Most consumers wouldn’t dream of buying a modified Rolex. They think Switzerland’s über-famous timepieces are perfect just the way they are. Thousands of wealthy Rolex buyers disagree. For them, perfection isn’t perfect enough. Like Oliver Twist, they want more . . .
They want a Rolex that’s unique. Different. Bespoke. And they don’t mind paying for the privilege. So they warm up their platinum credit card and commission a modded Rolex like one above. Well, not exactly like the one above.
It took Artisans de Genève two years, a hundred Swiss craftsman and a metric ton of money to create a see-through Rolex Daytona for Colombian F1 driver Juan Pablo Montoya. Given the amount of custom parts under glass, I reckon The Juan Pablo Montoya Project is a Rolex in name only. And soon, maybe not even that . . .
At the other end of spectrum: modders who don’t want to futz with their Swiss watch’s fabulous face. For them, bracelet mods are the thing. As you can see, engraved Oystersteel bracelets can be extraordinary in both detail and design. Critically, the finished product still speaks Rolex, telling the world je suis arrivé.

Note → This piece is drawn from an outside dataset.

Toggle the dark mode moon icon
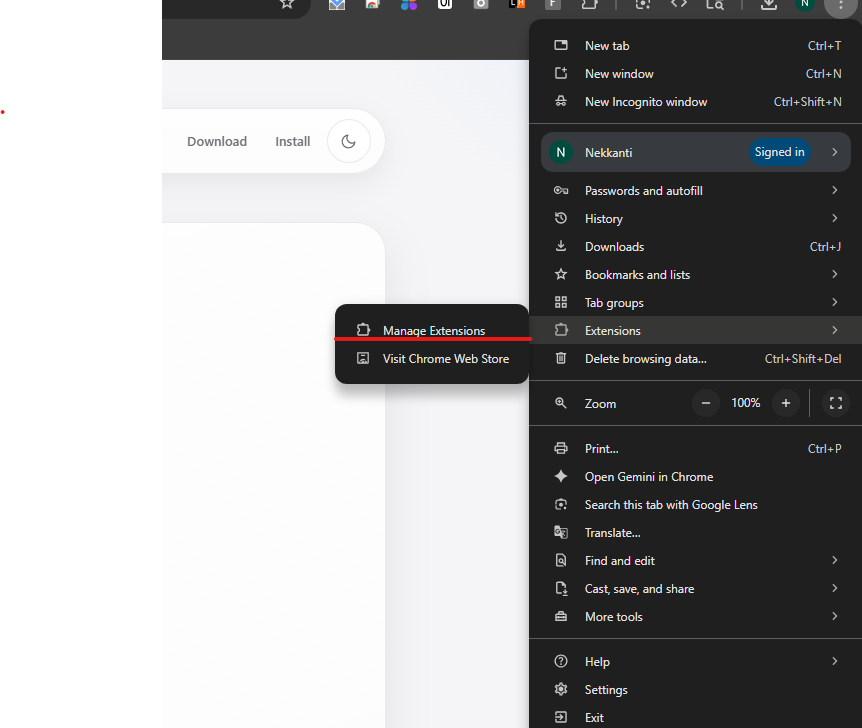 pyautogui.click(x=348, y=141)
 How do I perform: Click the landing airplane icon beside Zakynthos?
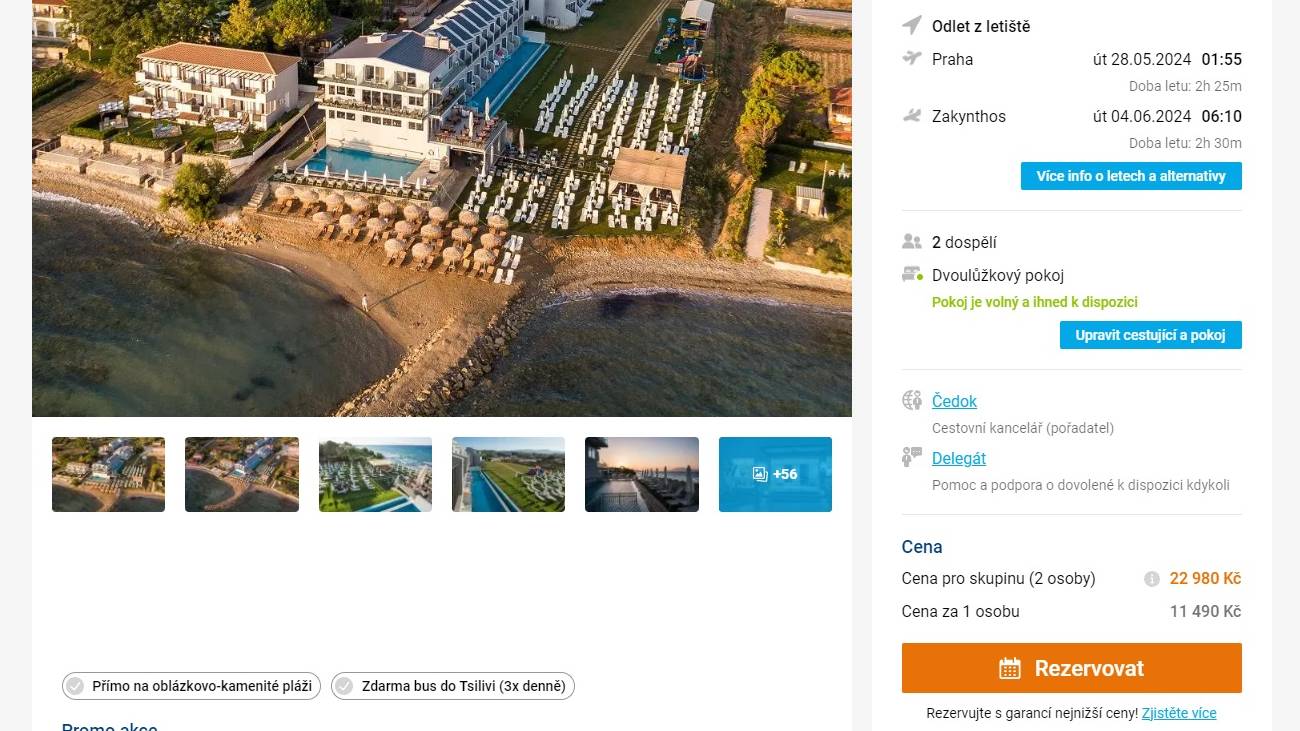911,116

The temptation to mod the dial to match the bracelet – or the other way around – is irresistible. In this case, an artistan added Chronos’ face to the dial. (It can’t be Medusa. I’m not stoned.) Buyers seeking a less ornate, more modern modded Rolex are spoiled for choice – at the moment . . .
UK modder Wildman re-makes Rolex in basic black, with dials that complement the Darth Vader aesthetic. The Datejust above is a horological retro-mod, complete with “lustrous gold details that hark back to the much sought after early Rolex models with Gilt dials where gold text was prominent on the dials.”

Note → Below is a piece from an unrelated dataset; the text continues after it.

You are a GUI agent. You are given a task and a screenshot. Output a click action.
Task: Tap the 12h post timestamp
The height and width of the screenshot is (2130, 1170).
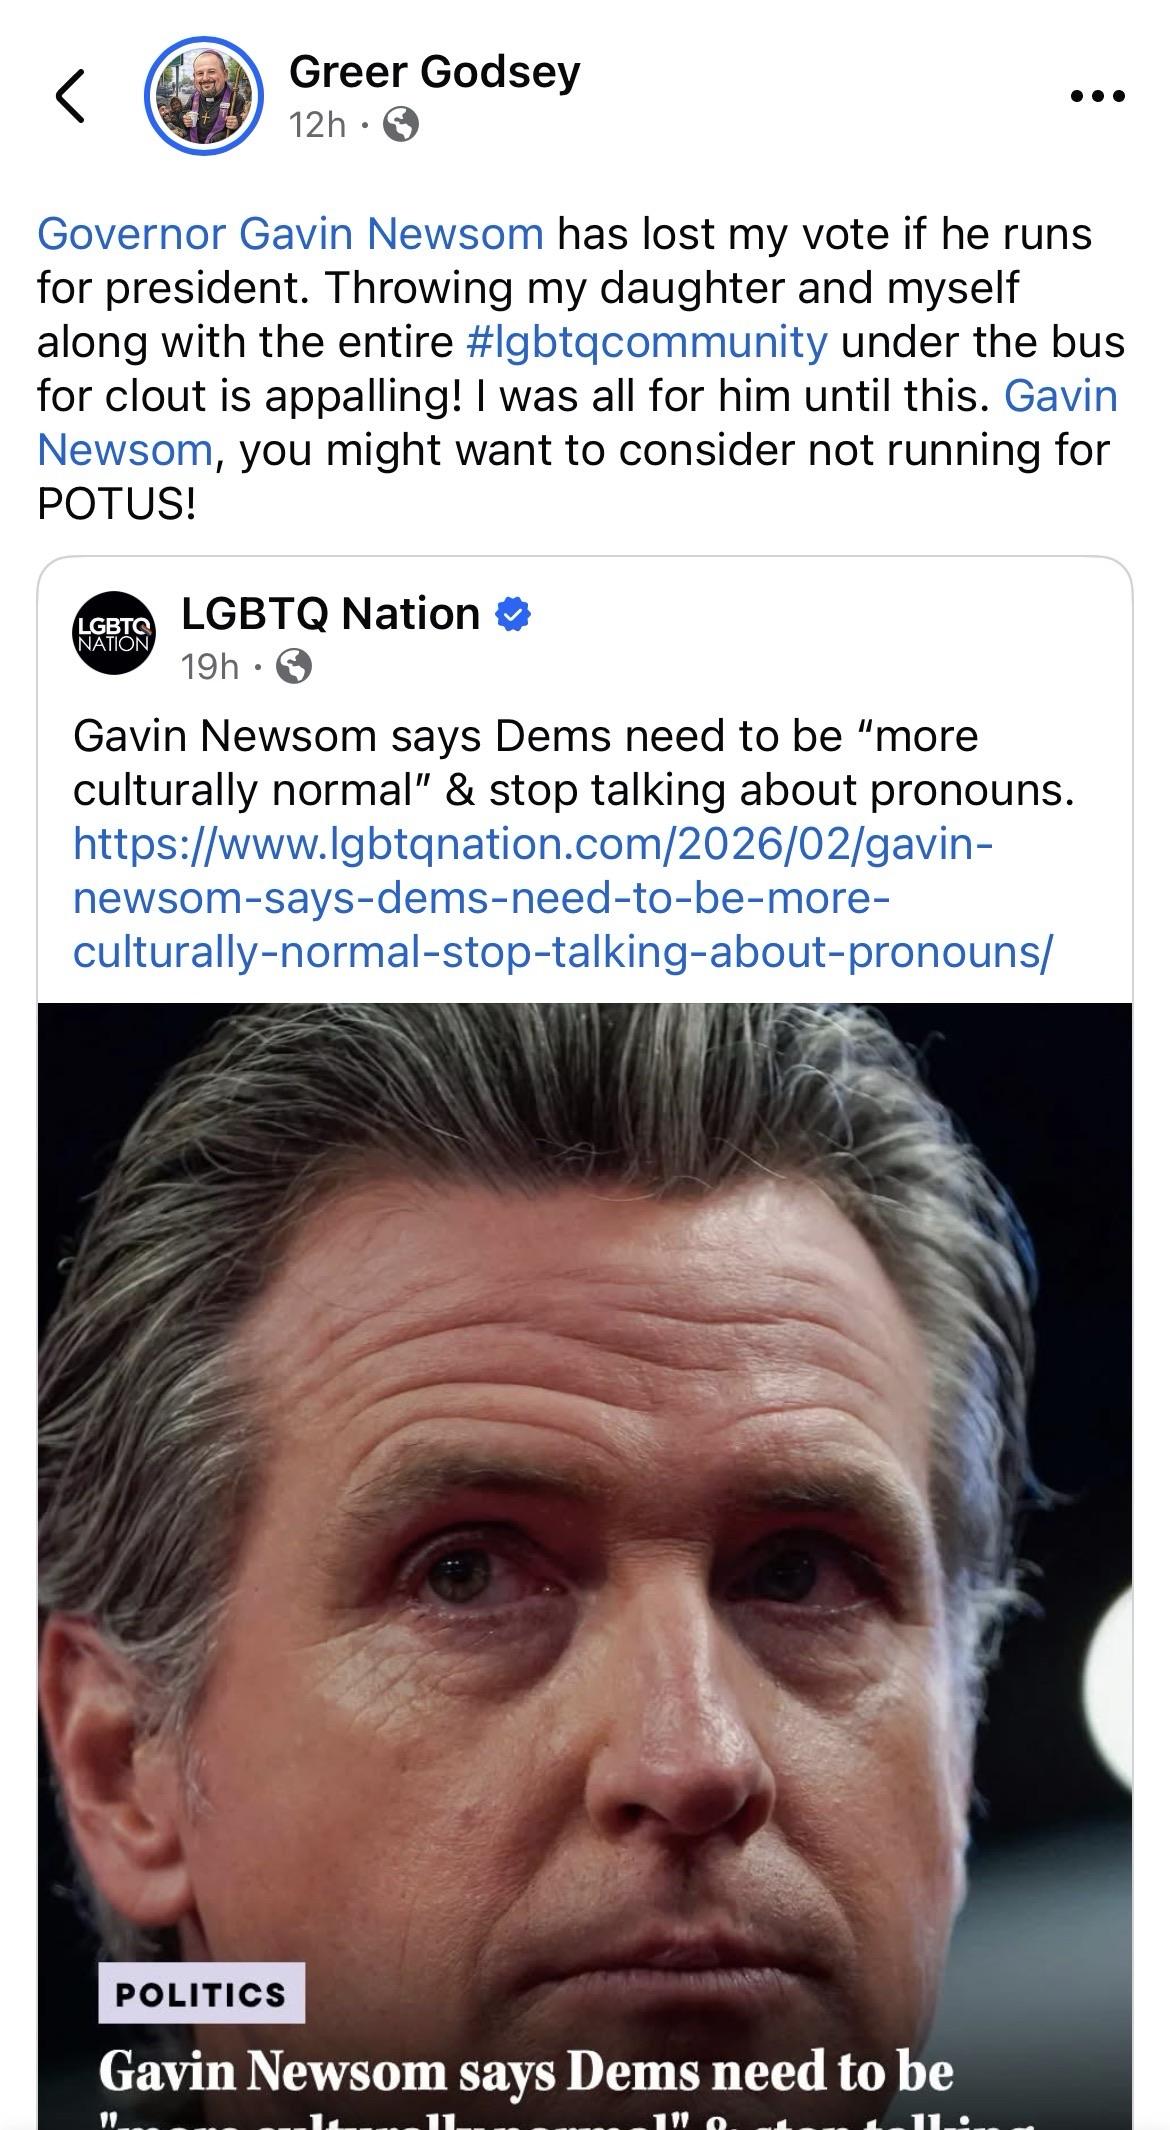tap(316, 125)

Most of Wildman’s work isn’t so wild, but their bespoke department is ready to tock and roll. For the time being . . .
Germany’s Blaken also sells a range of badass black Rolex – and a $34k day-glo Rocketbyz Rolex Milgauss. The horological fruit of artist Tonyboy’s imagination is about as discreet as a Mohawk on a investment banker. Like the Electricianz funky AF watches, the Rocketbyz’s dial shines in UV light. So there is that. For now . . .
France’s Mad Paris modders are also no strangers to color – or gemological showmanship. They offer a range of custom bedazzeled Rolex. At least in theory . . .
Enough foreshadowing (a.k.a., death by ellipses). Here’s the dark cloud hanging over the entire Rolex modification industry.
Last month, Rolex filed a lawsuit against laCalifornienne, purveyors of the colored OP above (and worse below). Rolex charged the modder with “engaging in a course of conduct likely to cause confusion, deception or mistake, or injure Rolex’s business reputation, diluting the distinctive quality of Rolex’s registered trademarks.”
Rolex argues that laCalifornienne is “benefitting and profiting from Rolex’s outstanding reputation for high quality products and its significant advertising and promotion of Rolex watches and the company’s trademarks, making it seem as though its watches are authorized, sponsored, or approved by Rolex when they are not.”
It’s not known if Rolex has served paper on other modders. Meanwhile, Blaken and Wildman have added legal disclaimers to their website’s landing page. Mad Paris’ landing page promises “Our new website will be online shortly.”
Is it curtains for Mad Paris, Wildman, Blaken and other Rolex modders? I wouldn’t bet against it. Switzerland’s most profitable watchmaker has pockets deeper than the Mariana Trench, and this ain’t Rolex’s first trademark infringement lawsuit rodeo.
If you fancy a modded Rolex act now – assuming you’re OK owning a Rolex without a warranty, a timepiece an authorized service center wouldn’t touch with a ten-foot spring bar tool. Modded Rolexes are, officially, counterfeits. And now, an endangered species.